-- WHAT YOU WILL DO --
Write out word for word the lines from the one holding "The height and" through the end of the data, and only those lines. Pictures stay out.
*** Opening DATA FOR ANALYSIS ***
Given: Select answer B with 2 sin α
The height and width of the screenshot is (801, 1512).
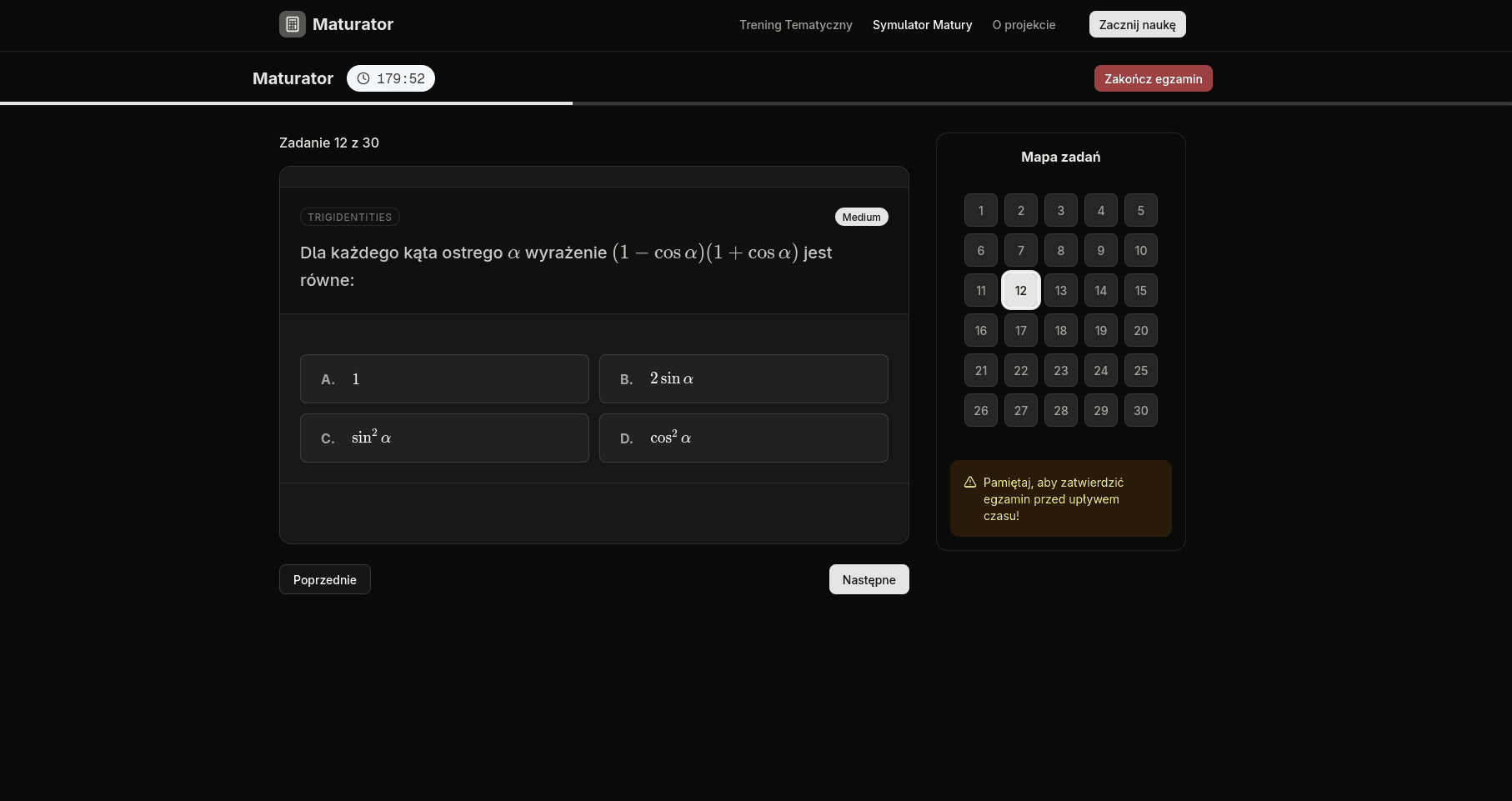Looking at the screenshot, I should click(x=743, y=378).
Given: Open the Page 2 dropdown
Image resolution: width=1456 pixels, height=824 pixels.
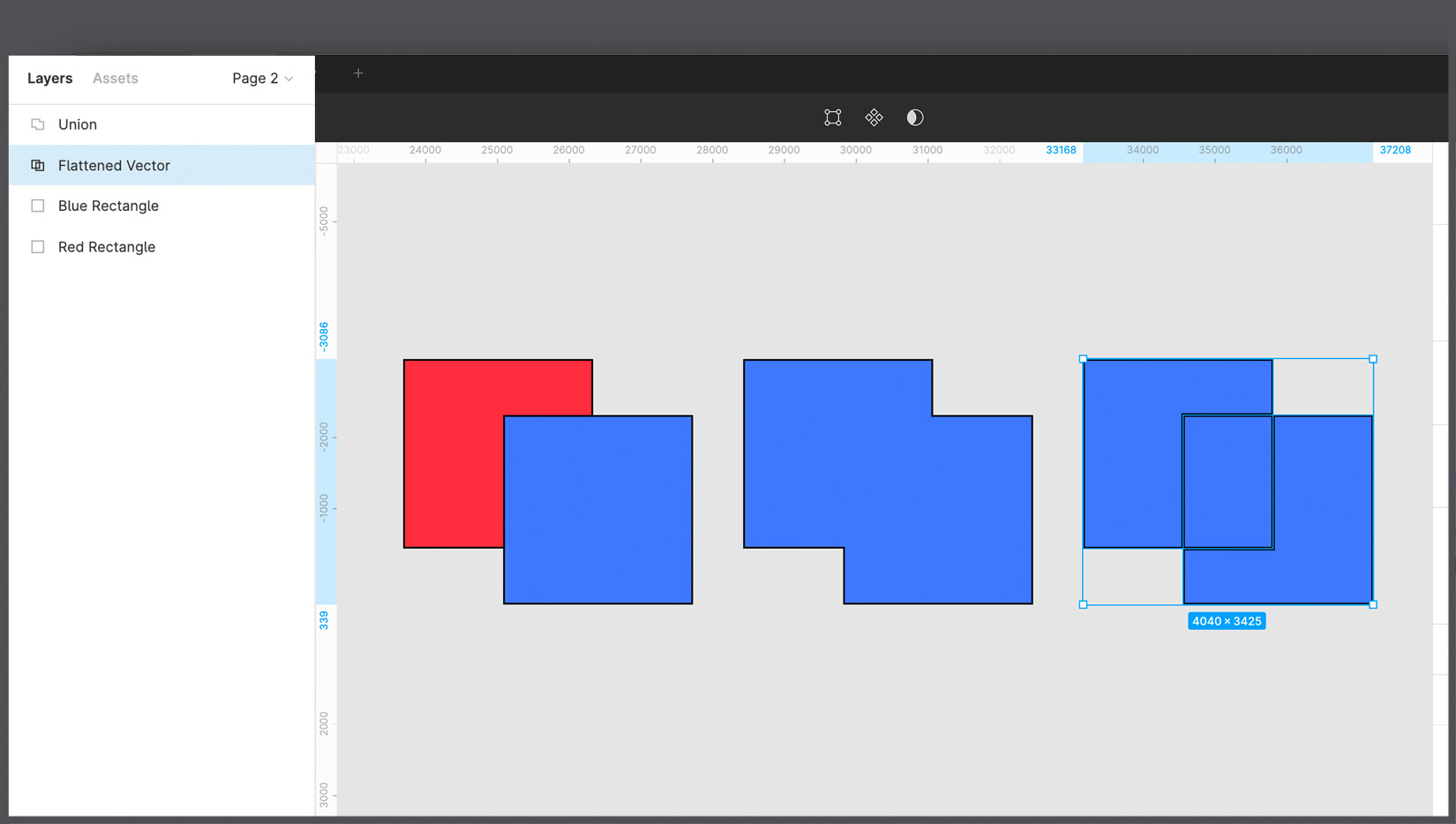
*** Closing DATA FOR ANALYSIS ***
-- YOUR SOLUTION --
The height and width of the screenshot is (801, 1512).
Looking at the screenshot, I should click(x=743, y=378).
Given: Open the Page 2 dropdown
Image resolution: width=1456 pixels, height=824 pixels.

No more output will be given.